Partiamo da un presupposto: il film è una tamarrata assurda come non se ne vedevano da tempi. Proprio per questo però è bello. Con l’ultimo capitolo di “Top Gun” non si valuta un film, bensì il finale di una saga cult arrivato dopo 36 anni, oltre che di un’epoca totalmente diversa da quella attuale, con un modo differente di intendere i divi del cinema, basati su altri cliché.

Ha quasi sessant’anni, eppure, mentre noi saliamo le scale con l’ascensore, il “vecchietto” Tom Cruise si lancia dagli aerei senza stuntman al grido di “se vuoi, puoi”, da vero l’ultimo baluardo dell’american dream. Dopodiché si diverte in spiaggia con ventenni dal fisico meno scolpito del suo. La Palma d’oro al festival di Cannes è meritata.

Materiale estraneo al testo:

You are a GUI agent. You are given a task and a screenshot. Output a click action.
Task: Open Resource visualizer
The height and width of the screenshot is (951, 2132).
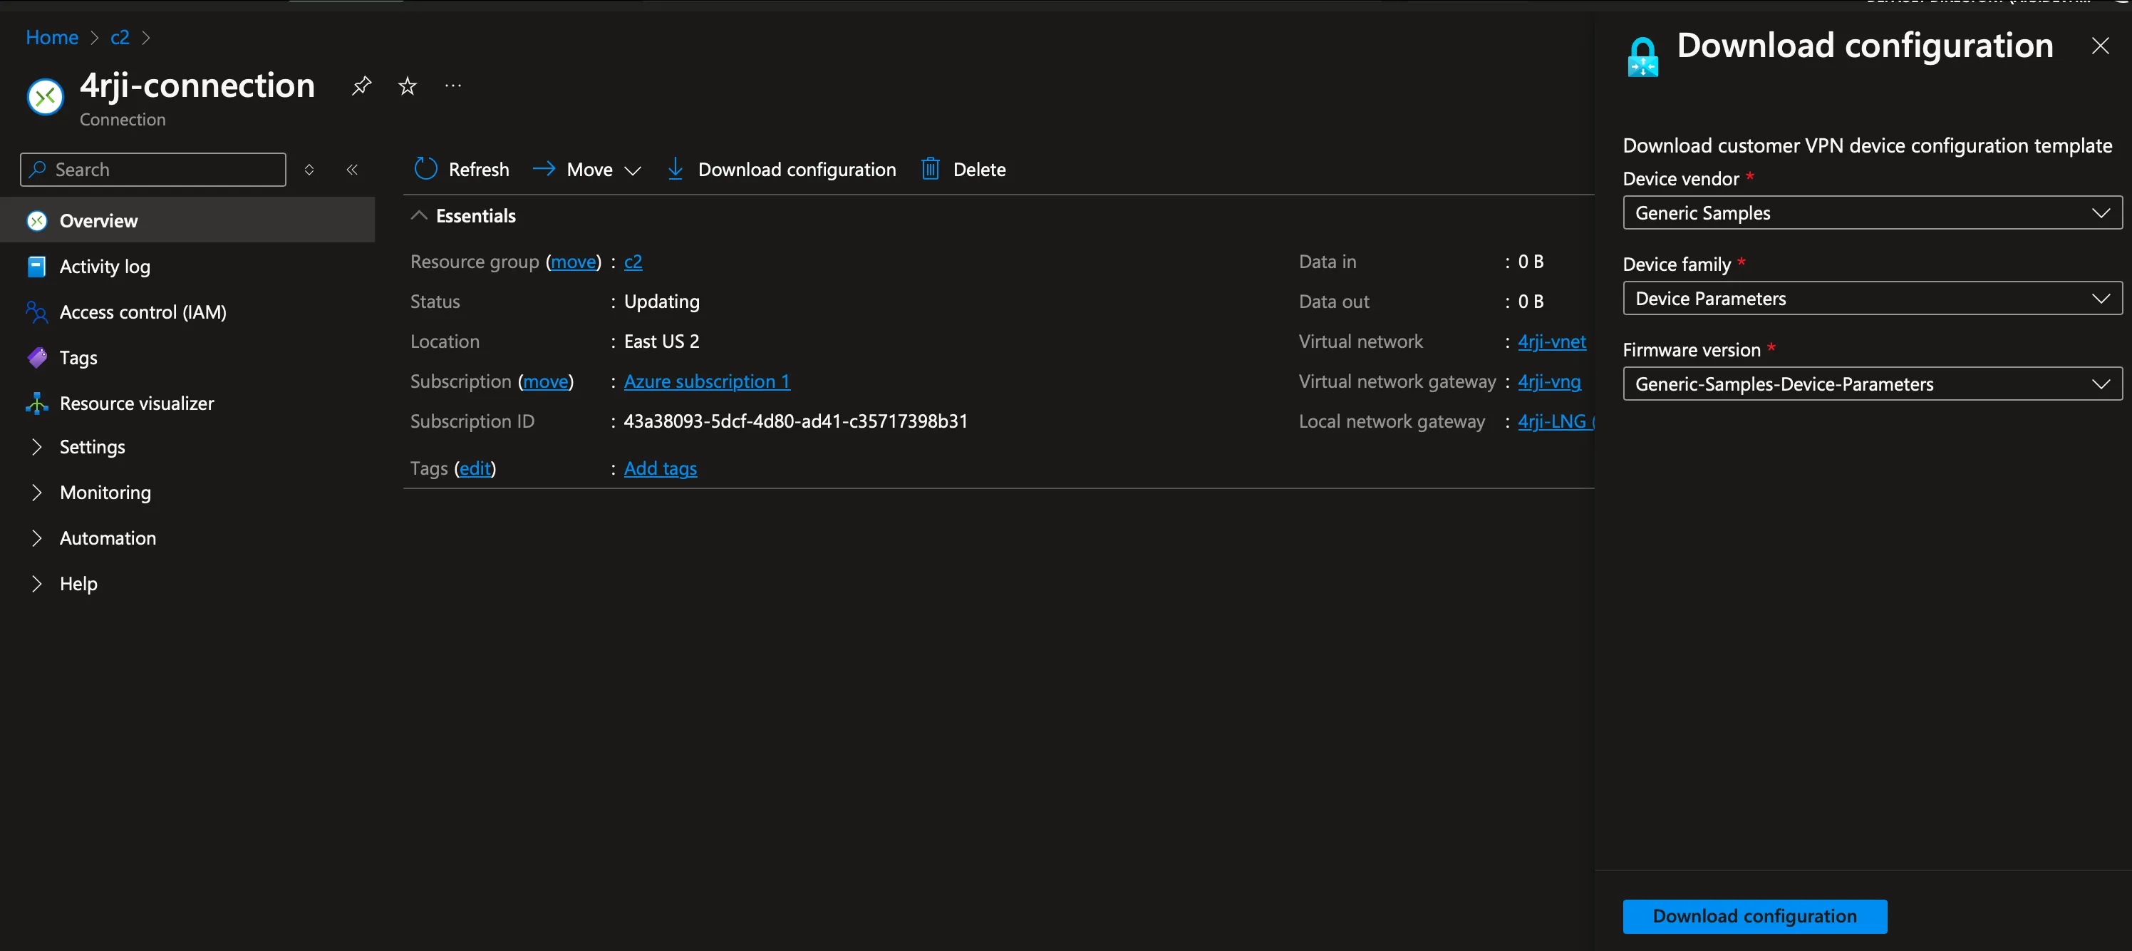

Il film è la fiera dei vecchi canoni, quelli per i quali oggi definiamo le “americanate trash”. Ci sono gli inseguimenti, i combattimenti nei cieli, le esplosioni, i jet veloci, gli effetti speciali, l’happy ending. Ovviamente nessuna morte tragica, niente fazzoletti, ma nemmeno noia. Lo scopo è l’intrattenimento, perché non bisogna sempre necessariamente piangere. C’è però un diffuso senso di morte: da Val Kimer sofferente per un vero cancro, in netto contrasto con il vigoroso Tom Cruise, a quella del cinema diventato troppo serio. Ben venga dunque l’americanata se il cinema moderno consiste nel rappresentare gli omosessuali come animaletti incompresi bisognosi di accettazione (per alcuni registi questa sarebbe l’inclusività con cui rivendicare i diritti), o la donna perennemente mascolina altrimenti “non è parità di genere”, oppure l’uomo costretto ad essere femminile sennò “è patriarcato”. Dinanzi a tanti stereotipi, creati apposta “per uscire dai canoni”, la prevedibilità dei film americani è diventata quasi rassicurante. “Top Gun” segna l’ultimo spasmo dell’eroe, ovvero colui il quale “compie gesta eroiche”, nel film “action”.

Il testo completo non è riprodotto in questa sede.